The reign of the Patnaiks began with Biju, followed by Janaki Ballabh of Congress, and then Biju’s son Naveen, the current CM and BJD leader, who has been in the saddle for 19 years.
Taken together, they have held the chief ministership for more than 40 years now — Biju seven years in two terms (1961-1963, 1990-1995), JB nearly 15 years in three terms (1980-1985, 1985-1989 and 1995-1999) and Naveen, 2000 onwards. Eleven other chief ministers have ruled Odisha.

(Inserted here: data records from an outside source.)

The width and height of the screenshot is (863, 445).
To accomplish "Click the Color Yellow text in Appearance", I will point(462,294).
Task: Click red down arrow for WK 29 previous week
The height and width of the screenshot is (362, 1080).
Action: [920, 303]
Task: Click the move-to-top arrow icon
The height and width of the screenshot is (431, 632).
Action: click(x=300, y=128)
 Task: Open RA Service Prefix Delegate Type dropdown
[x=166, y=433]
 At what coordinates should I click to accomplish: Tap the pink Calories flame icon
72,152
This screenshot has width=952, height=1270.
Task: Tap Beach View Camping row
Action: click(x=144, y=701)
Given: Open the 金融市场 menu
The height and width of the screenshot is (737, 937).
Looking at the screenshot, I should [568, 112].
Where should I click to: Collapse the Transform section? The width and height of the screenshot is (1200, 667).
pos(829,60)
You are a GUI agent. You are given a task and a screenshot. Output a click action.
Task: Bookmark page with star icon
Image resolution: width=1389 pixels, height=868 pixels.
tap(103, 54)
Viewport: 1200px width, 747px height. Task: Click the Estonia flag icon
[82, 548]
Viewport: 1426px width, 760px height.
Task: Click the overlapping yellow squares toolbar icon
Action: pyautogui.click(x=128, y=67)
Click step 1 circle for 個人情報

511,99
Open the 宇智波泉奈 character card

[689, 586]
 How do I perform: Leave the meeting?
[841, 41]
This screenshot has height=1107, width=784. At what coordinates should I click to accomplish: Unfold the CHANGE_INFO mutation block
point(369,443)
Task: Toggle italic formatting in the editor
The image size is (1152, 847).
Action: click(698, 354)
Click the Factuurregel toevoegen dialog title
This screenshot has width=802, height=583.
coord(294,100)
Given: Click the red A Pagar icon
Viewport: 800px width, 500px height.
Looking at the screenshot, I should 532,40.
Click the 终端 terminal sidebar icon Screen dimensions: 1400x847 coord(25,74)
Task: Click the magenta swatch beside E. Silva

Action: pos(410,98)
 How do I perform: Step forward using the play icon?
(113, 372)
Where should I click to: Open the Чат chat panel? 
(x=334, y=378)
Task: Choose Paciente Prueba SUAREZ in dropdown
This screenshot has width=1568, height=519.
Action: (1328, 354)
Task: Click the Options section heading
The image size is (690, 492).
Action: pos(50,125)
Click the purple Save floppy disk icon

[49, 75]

Naveen could, however, be the last from the Biju Patnaik family to enter politics. So far, the 73-year-old has avoided involving any other member of his family in politics. His sister, Gita Mehta, has avoided the public gaze and elder brother Prem Patnaik runs his own business in Delhi-NCR.
But the JB clan, which is not related to the Biju clan and has for long been considered Congress’ first family in Odisha, continues to hold sway despite the party having lost its sheen in the state. Though JB and Biju were political rivals, JB’s son-in-law Soumya Ranjan, a BJD Rajya Sabha member, entered the fray from Khandapada assembly seat on a BJD ticket. Congress had announced the name of JB’s son as an MLA candidate from Begunia, the seat represented by JB twice, but he backed out after showing initial interest.
Soumya’s elder brother Niranjan is Odisha Pradesh Congress Committee president and will be contesting from two assembly seats, Ghasipura and Bhandaripokhari this time. Niranjan’s son Nabajyoti will debut from the Balasore Lok Sabha seat as Congress nominee. Niranjan was a minister in JB’s cabinet in all his three terms.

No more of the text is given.